**TASK OBJECTIVE**. For the listing below, the answer is an exact retyping of the lines from the one with "This screenshot has width=1312, height=924." through the one with "The image size is (1200, 768).", both included, without pictures.

(AVAILABLE DATA begins)

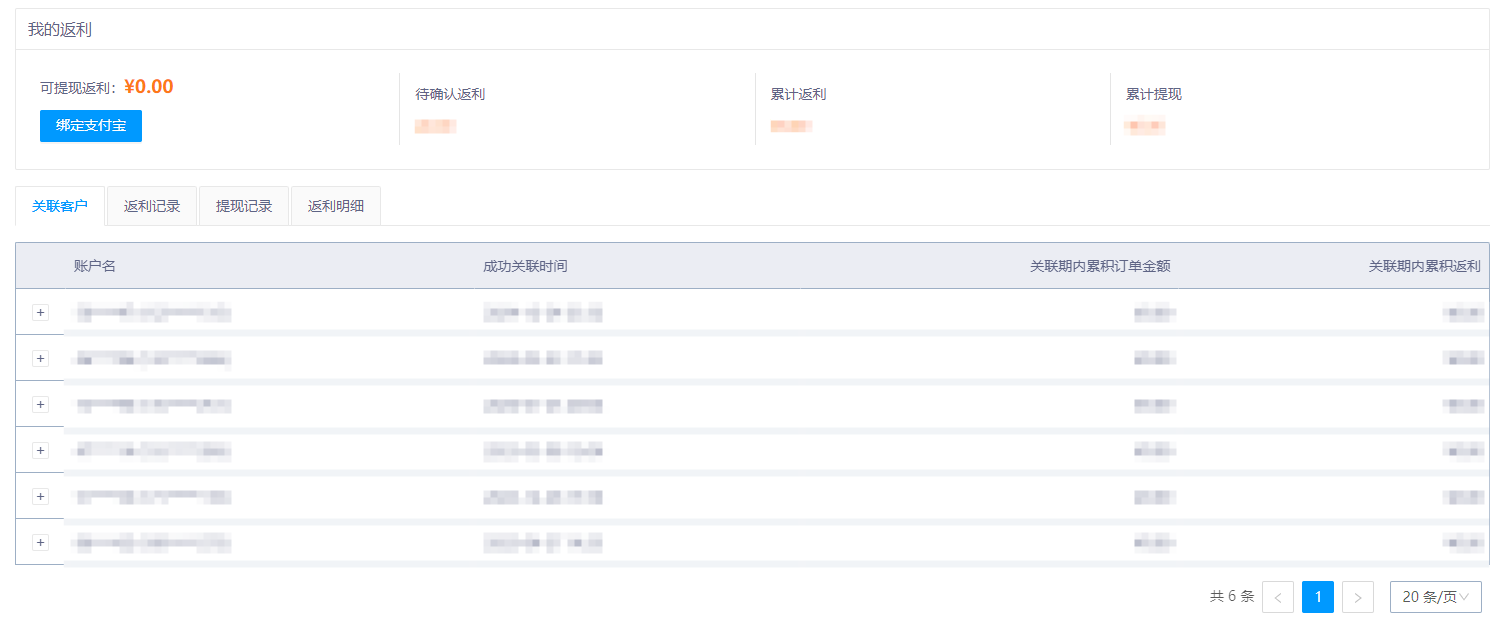
Task: Go to the next page arrow
Action: [1357, 597]
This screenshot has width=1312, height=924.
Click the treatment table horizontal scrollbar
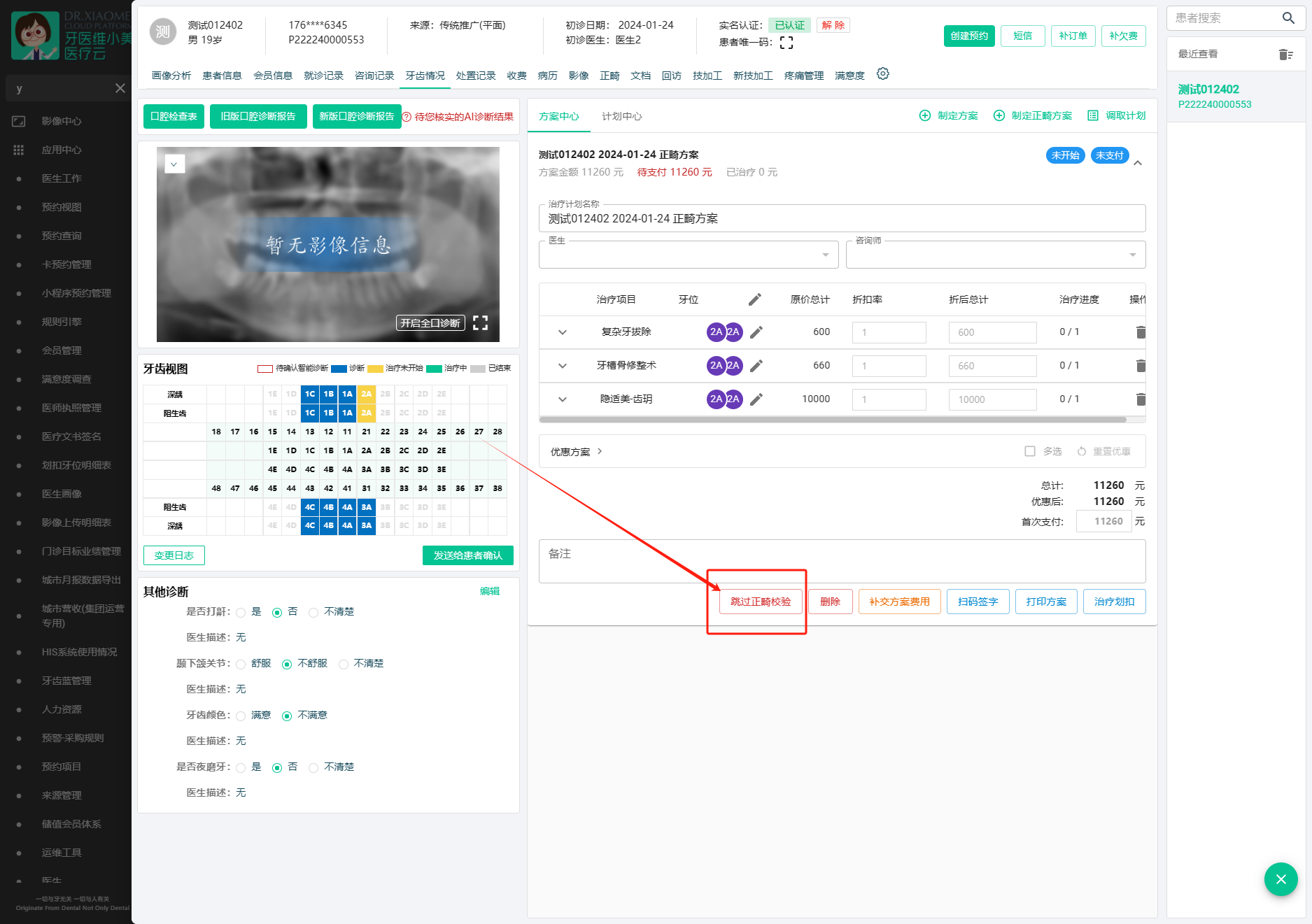point(833,420)
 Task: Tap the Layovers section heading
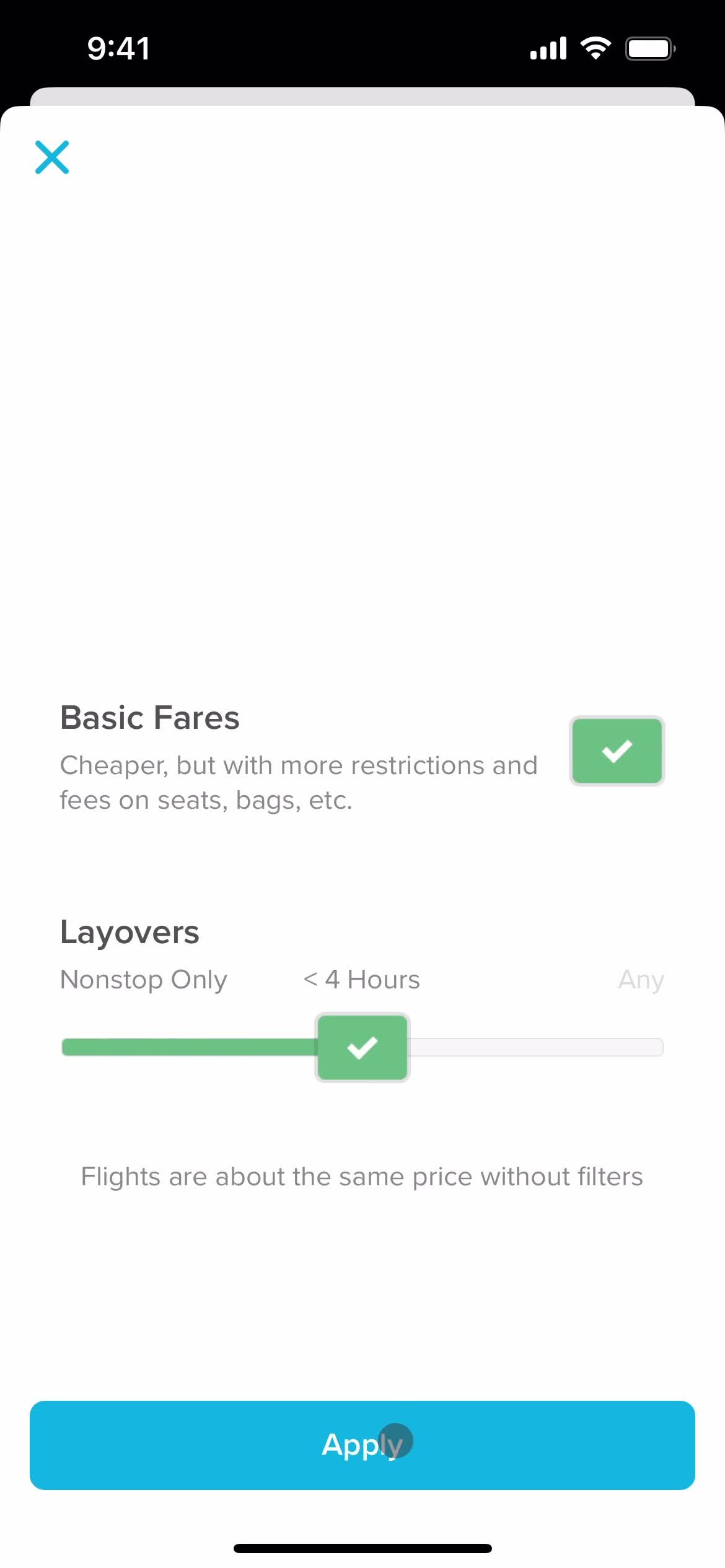tap(130, 933)
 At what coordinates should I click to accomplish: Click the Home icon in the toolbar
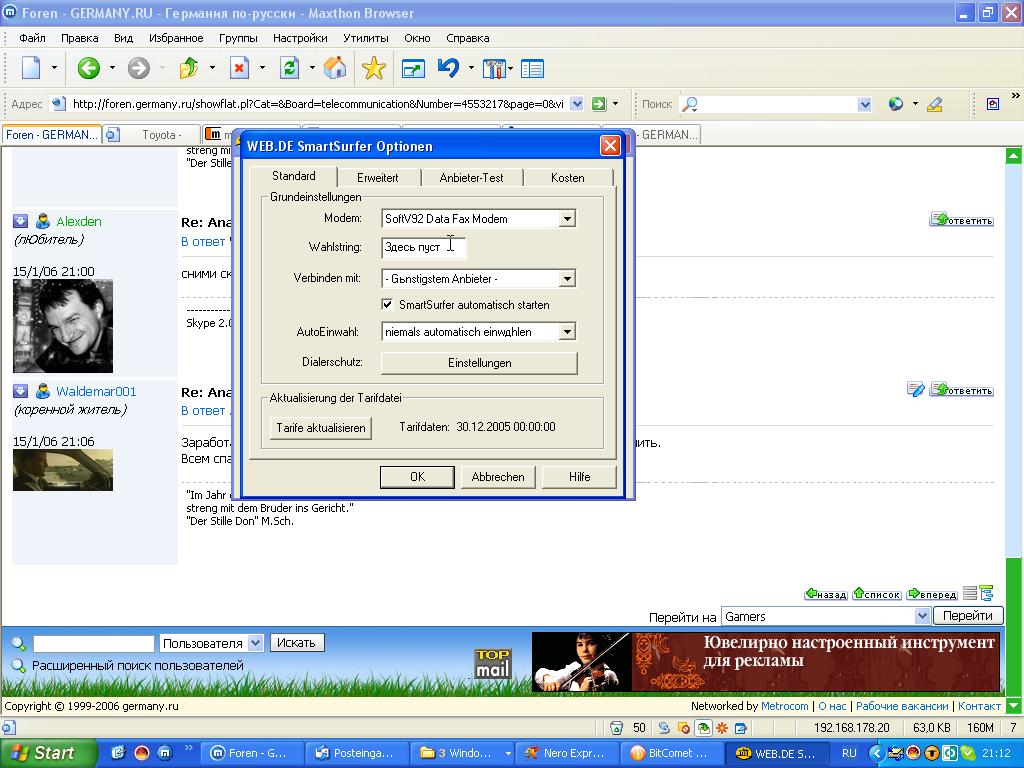(335, 68)
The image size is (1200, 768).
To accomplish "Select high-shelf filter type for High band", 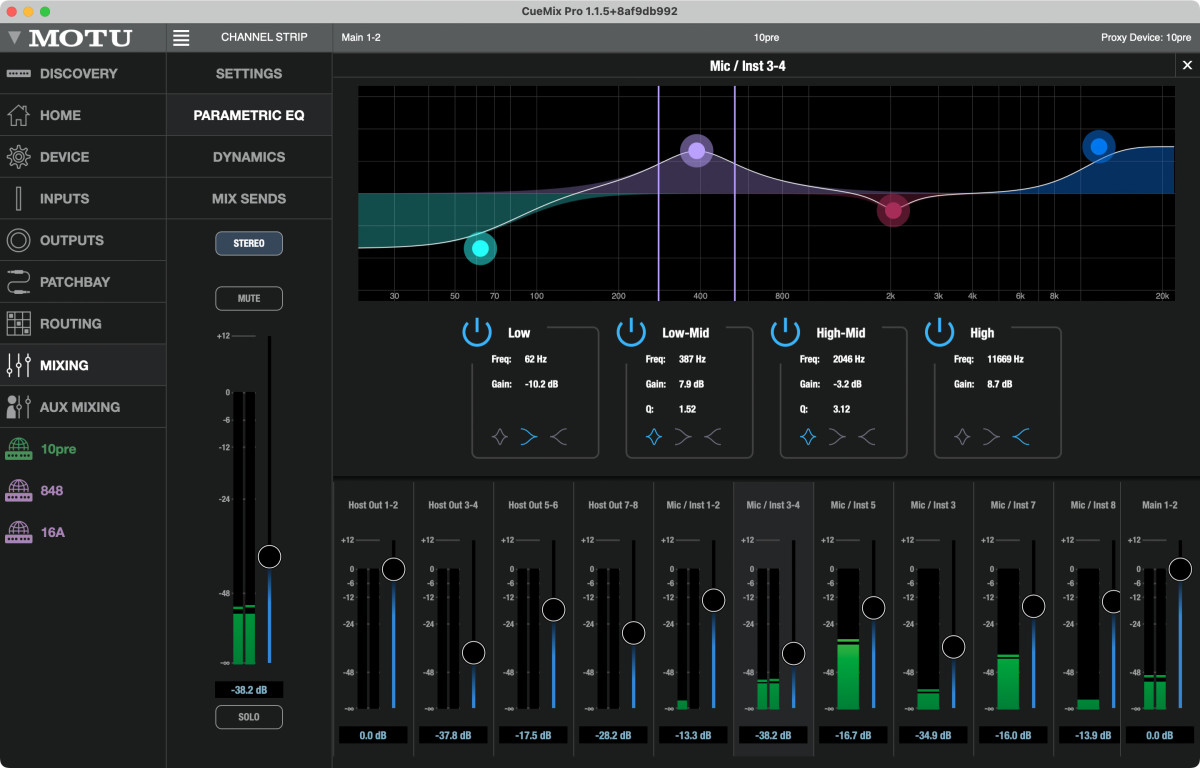I will (x=1021, y=437).
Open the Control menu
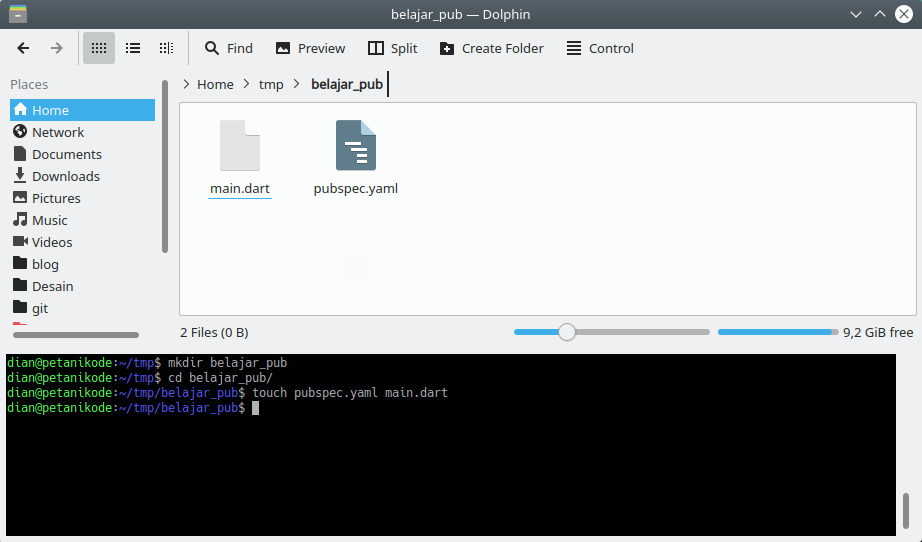Screen dimensions: 922x542 (600, 48)
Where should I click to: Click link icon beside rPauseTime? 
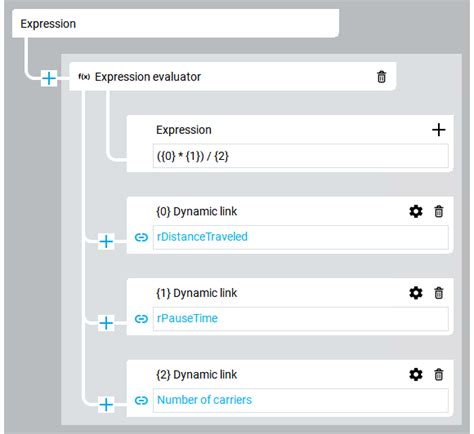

(AVAILABLE DATA ends)

**SOLUTION TO THE PROBLEM**.
This screenshot has width=1312, height=924.
Click the treatment table horizontal scrollbar
point(833,420)
 Task: Tap the Layovers section heading
tap(130, 933)
 At what coordinates should I click to accomplish: Click the Home icon in the toolbar
(335, 68)
The image size is (1200, 768).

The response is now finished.